I found the main interface to be rather basic (a bit too much like yahoo if truth be told) and the ability to customise it was limited. I realise that much of this is 'nit picking' and what I really wanted was a free portfolio tool which I could enter and view all my holdings at once - the idea of being able to link it with my google login which I use for virtually everything else was a bonus. However this was where the problems started. I have listed the issues with Google Finance's portfolio manager below
- The biggest problem though was that after all the information was entered most things did not sum correctly to totals.
For example I entered 1,620 BOQ (Bank of Queensland) shares. The price they closed at was A$6.62 per share. The value therefore should be $10,724.40.
Google finance gave an answer of ~$10,550 and it was only much later that the correct value was updated.
Given that they were displaying the right price but for about an hour calculating the wrong value was something I could not explain
he values were eventually correct about 1.5 hours after the market closed
- Getting the right ticker is a nightmare for some shares
For example I have IShares FTSE 100 ETF's listed on the London Stock Exchange which Google does not want to find. As I want a portfolio
- It is not efficient to enter several different purchase dates for the same stock
One of the things I was most excited about was that you could enter transactions as at certain dates with full details including notes and commissions (to get a realistic cost base)
However you have to manually enter each stock trade seperately and then it combines it after you submit each transaction - this is particualrly annoying for DRP shares which tend to get issued every six months (thus I had ~5 years of transactions to enter in one at a time).
There is no way to enter several transactions at once
- While it has a really useful feature of crediting a notional 'cash' account with dividends every time one is issued it has no way of accounting for DRPs
This means that I have to manually subtract cash for every stock I have that has a dividend reinvestment plan.

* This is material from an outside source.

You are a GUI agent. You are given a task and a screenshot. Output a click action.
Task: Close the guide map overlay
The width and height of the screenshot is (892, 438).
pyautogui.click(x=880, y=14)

The idea is good but the execution is poor thus far.
- For those who trade in stocks in different currencies the portfolio manager is excellent - you do not need to adjust for exchange rates on the relevant date - google does it all for you! When giving a total portfolio value it also calculates it based on current exchange rates
- It accounts for historical stock splits - you dont have to enter this yourself- all you need to input is actuals and google does the rest
The portfolio also doesn't always add all transactions up, it's really unprofessional.